-------- MATERIAL PROVIDED --------

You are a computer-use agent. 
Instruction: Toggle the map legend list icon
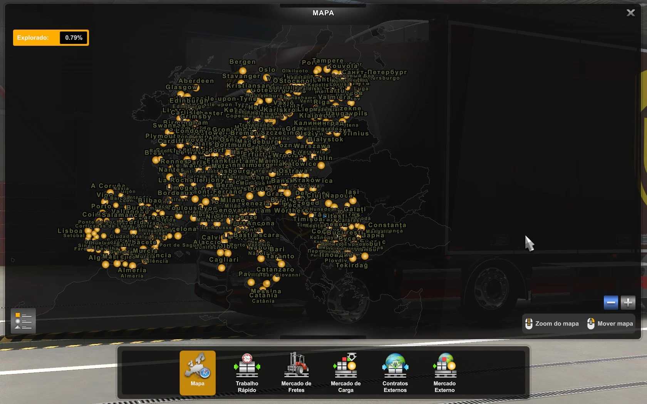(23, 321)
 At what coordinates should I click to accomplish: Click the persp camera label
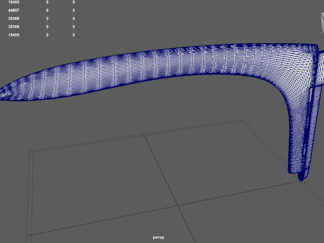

--------
-------- MATERIAL PROVIDED --------

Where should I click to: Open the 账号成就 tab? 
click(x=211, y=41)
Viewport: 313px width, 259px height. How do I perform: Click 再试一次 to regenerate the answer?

--------

WHAT IS REQUIRED: Nothing but the lines above, starting at the line that contains "Instruction: Toggle the map legend list icon" and ending at the line that contains "At what coordinates", should be given again, exactly and without the pictures.

OUTPUT BELOW:
Instruction: Toggle the map legend list icon
(23, 321)
 At what coordinates should I click to accomplish: Click the persp camera label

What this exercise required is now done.